Toward a Flexible and Efficient TiO(2) Photocatalyst Immobilized on a Titanium Foil

[Image: see text] Titanium foils of different thicknesses were anodized, and the photocatalytic activity of the resulting TiO(2) nanotube (NT) layers was determined. All of the titanium foils were anodized simultaneously under identical experimental conditions to avoid the influence of the aging of the anodizing electrolyte and other anodization parameters, such as voltage, time, and temperature. To characterize the microstructures of the titanium foils, we used electron backscatter diffraction (EBSD), scanning electron microscopy (SEM), and stylus profilometry analyses. The adhesion was tested with a Scotch tape test and the morphology of the TiO(2) NTs was studied in detail using the SEM technique, while the surface areas of the TiO(2) NTs were determined using a three-dimensional (3D) optical interference profilometer.
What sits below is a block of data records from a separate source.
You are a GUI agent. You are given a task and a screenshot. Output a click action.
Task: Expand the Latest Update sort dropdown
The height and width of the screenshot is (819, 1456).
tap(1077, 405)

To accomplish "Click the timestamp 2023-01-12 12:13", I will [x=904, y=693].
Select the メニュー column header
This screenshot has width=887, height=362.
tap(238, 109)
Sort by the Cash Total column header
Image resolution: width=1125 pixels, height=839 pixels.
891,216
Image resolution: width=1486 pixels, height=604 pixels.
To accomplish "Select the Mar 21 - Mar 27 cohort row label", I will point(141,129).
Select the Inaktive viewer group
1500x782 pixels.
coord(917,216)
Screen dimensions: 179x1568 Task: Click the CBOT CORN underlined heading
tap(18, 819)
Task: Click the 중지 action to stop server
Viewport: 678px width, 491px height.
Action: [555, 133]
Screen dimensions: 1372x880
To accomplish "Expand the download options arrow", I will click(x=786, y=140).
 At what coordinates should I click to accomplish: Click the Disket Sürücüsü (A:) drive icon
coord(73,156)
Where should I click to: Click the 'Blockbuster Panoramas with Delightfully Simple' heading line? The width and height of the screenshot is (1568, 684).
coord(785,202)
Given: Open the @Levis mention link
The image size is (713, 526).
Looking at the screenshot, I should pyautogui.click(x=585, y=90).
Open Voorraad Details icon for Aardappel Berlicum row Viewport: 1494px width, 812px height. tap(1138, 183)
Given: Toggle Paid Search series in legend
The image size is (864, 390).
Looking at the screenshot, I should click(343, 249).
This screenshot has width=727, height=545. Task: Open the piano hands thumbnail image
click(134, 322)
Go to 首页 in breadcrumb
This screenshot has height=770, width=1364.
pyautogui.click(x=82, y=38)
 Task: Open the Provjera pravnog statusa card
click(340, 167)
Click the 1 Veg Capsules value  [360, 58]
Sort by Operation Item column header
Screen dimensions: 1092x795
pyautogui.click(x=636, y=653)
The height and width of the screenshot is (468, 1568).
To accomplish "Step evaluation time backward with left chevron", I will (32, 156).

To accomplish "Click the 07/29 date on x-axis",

With X-ray diffraction (XRD) and X-ray photoelectron spectroscopy (XPS), the chemical composition and structure of TiO(2) oxide were established. The degradation of caffeine under UV irradiation was measured with a high-precision UV–vis–IR spectrophotometer, and the photoluminescence method was used to confirm the photocatalytic behavior of the TiO(2) NT layers. The influence of the intrinsic properties, including twinning and the grain boundaries of the starting titanium foils with similar chemical compositions, was determined and explained. Finally, we identified the main characteristics that define a highly effective and flexible photocatalyst.